Passage shown:
☆ ☆ ☆

After the park board named a new park and playground in southwest Minneapolis, Pershing Field, December 5, 1922, it received a thank you note from the man it was named for — Gen. John J. Pershing.

A thank-you note from General John J. Pershing to the park board for naming Pershing Field for him. (Minneapolis Park and Recreation Board)

I have a low resolution photocopy of the letter, which is in the display case in the commissioners room at park board headquarters, and I sent a scan of it to the two people who were the first to answer a question I posed in a posting earlier this week. But it’s so cool I thought everyone should see it.

One of the people I sent it to, Don Lehnhoff, provided this additional information on the letter — which makes it even cooler.

☆ ☆ ☆

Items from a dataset
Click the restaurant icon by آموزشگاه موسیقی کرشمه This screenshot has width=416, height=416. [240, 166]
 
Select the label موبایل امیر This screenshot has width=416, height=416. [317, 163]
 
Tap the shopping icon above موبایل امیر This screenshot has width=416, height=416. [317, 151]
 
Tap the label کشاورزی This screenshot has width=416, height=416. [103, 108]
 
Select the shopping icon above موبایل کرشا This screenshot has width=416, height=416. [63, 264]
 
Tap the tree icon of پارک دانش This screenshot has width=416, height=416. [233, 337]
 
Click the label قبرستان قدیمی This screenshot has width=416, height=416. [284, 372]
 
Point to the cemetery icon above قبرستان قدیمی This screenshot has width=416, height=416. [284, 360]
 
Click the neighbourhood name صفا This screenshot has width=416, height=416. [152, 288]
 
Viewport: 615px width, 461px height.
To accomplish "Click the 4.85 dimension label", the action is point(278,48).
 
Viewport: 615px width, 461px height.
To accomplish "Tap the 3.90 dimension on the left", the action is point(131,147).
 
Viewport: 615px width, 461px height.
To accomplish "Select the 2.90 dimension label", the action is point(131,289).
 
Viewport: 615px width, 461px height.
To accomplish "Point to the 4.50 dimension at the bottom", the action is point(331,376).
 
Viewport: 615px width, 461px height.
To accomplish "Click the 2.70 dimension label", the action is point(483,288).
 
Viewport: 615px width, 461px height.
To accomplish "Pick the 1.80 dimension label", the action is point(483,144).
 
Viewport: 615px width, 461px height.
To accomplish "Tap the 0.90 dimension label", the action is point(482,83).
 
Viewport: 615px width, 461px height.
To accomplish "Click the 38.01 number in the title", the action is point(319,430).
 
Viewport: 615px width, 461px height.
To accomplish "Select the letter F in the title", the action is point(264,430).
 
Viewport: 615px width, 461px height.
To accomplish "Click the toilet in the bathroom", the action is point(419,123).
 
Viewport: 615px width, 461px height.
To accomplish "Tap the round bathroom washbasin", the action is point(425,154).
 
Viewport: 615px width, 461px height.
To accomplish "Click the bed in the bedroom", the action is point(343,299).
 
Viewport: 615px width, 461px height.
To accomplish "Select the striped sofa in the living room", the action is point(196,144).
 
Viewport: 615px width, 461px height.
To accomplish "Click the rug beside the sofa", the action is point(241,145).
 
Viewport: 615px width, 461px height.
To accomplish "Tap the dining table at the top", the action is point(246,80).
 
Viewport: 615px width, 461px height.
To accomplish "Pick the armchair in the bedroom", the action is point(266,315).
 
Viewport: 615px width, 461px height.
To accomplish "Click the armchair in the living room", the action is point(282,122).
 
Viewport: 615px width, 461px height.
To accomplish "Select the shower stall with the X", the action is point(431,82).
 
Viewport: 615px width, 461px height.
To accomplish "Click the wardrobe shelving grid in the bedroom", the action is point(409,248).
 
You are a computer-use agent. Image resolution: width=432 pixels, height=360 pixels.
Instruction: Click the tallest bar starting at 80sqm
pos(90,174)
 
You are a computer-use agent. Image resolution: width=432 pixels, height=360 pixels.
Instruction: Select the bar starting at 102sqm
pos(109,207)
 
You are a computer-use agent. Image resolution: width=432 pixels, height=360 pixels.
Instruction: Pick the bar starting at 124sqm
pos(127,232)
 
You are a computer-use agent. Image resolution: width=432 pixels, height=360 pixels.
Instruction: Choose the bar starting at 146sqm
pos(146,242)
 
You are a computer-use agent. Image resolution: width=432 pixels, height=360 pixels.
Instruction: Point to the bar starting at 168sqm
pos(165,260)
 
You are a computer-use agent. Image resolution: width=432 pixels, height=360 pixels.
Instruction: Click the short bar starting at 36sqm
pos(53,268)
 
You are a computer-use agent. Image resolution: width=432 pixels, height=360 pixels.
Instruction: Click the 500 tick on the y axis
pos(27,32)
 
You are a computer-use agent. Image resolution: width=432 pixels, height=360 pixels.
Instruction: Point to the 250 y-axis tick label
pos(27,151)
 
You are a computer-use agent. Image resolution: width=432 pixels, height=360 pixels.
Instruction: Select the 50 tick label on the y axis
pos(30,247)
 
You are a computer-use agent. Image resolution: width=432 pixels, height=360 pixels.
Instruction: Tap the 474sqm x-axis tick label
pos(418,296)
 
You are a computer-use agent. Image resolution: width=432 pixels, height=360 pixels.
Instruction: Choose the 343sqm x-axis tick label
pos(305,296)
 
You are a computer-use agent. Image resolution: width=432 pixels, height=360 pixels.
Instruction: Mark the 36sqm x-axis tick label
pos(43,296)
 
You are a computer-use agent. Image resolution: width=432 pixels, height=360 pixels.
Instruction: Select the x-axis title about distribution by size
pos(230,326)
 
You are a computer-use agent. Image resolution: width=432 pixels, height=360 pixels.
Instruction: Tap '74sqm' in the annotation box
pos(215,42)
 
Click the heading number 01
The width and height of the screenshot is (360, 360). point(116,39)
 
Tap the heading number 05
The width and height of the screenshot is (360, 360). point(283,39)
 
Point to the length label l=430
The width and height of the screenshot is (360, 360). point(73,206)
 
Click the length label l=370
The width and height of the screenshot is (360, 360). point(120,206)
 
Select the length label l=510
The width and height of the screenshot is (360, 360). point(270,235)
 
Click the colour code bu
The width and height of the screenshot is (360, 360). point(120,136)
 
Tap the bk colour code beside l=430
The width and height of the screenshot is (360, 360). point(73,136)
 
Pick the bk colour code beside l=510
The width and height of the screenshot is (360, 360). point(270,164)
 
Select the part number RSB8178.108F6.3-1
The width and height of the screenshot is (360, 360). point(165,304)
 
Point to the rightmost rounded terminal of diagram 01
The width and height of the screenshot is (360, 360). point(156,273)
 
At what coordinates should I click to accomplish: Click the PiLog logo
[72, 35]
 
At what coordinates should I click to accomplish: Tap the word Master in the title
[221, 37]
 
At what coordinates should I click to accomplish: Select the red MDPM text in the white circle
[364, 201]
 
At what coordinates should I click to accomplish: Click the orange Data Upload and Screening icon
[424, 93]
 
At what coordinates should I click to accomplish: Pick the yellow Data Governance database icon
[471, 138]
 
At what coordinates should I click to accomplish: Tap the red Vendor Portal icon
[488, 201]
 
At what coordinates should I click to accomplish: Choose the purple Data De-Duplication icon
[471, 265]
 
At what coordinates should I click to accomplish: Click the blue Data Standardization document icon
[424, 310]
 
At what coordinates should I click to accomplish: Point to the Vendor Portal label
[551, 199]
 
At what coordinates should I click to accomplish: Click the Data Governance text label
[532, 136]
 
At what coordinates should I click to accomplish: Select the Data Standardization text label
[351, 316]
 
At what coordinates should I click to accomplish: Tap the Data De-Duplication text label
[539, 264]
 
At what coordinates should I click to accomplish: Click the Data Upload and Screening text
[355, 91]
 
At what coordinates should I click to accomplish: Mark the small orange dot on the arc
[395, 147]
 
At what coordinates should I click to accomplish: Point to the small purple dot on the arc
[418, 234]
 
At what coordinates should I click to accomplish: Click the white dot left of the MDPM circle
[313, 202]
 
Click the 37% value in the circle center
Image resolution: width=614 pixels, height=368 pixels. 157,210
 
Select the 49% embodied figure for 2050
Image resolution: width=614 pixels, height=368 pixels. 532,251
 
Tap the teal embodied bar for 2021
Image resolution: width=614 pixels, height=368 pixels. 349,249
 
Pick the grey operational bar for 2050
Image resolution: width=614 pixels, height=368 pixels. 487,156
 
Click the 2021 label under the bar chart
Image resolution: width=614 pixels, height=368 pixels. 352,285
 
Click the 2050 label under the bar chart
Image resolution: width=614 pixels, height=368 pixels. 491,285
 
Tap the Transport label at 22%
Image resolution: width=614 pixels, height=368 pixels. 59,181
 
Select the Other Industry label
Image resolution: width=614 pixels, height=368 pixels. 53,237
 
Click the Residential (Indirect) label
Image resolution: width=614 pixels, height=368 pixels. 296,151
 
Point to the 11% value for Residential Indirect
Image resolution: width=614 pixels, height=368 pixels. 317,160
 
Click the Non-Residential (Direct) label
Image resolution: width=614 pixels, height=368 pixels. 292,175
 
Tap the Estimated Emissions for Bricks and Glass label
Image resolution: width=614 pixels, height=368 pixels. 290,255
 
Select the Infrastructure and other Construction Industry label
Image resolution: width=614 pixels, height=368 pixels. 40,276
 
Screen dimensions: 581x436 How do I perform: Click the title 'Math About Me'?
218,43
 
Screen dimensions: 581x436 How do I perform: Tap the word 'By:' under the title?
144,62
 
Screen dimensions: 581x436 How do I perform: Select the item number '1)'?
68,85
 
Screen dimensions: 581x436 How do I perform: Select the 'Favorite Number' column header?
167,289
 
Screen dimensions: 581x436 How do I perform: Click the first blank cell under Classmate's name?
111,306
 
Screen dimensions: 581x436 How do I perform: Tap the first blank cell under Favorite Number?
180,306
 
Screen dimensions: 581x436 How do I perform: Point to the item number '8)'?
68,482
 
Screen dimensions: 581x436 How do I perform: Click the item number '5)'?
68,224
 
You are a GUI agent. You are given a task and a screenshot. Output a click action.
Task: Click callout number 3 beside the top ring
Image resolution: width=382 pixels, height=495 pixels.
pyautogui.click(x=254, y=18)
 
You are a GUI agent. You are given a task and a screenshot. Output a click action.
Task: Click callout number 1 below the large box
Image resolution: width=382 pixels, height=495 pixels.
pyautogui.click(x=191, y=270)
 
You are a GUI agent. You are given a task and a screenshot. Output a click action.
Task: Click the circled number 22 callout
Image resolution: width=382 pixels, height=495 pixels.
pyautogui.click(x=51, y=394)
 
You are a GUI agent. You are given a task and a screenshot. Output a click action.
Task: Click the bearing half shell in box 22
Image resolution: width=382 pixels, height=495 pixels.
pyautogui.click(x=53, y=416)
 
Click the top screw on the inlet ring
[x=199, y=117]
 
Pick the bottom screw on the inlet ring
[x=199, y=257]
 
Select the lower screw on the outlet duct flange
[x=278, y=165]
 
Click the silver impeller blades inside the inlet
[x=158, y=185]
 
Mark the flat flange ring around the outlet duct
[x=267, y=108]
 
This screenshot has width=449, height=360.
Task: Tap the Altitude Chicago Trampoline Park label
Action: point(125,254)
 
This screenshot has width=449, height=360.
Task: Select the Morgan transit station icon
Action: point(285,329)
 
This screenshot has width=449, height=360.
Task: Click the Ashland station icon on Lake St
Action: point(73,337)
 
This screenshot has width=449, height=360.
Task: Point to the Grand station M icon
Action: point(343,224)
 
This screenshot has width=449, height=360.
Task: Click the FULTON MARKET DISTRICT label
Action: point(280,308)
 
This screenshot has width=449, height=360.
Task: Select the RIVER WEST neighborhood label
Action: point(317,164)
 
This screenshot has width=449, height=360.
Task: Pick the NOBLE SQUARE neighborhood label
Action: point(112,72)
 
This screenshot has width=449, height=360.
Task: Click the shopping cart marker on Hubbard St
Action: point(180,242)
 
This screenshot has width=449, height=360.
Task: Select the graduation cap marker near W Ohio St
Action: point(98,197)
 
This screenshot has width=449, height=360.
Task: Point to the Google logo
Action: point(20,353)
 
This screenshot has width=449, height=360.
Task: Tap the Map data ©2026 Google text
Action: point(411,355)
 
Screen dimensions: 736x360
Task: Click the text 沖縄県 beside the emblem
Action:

☆ ☆ ☆

What this exercise asks:
1. Reproduce the Pershing letter passage word for word, from "After the park" to "it even cooler.".
2. In the Pershing letter passage, list each verb that comes right after the word "I", in order and including repeats.

Worked solutions:
1.
After the park board named a new park and playground in southwest Minneapolis, Pershing Field, December 5, 1922, it received a thank you note from the man it was named for — Gen. John J. Pershing.

A thank-you note from General John J. Pershing to the park board for naming Pershing Field for him. (Minneapolis Park and Recreation Board)

I have a low resolution photocopy of the letter, which is in the display case in the commissioners room at park board headquarters, and I sent a scan of it to the two people who were the first to answer a question I posed in a posting earlier this week. But it’s so cool I thought everyone should see it.

One of the people I sent it to, Don Lehnhoff, provided this additional information on the letter — which makes it even cooler.

2. have, sent, posed, thought, sent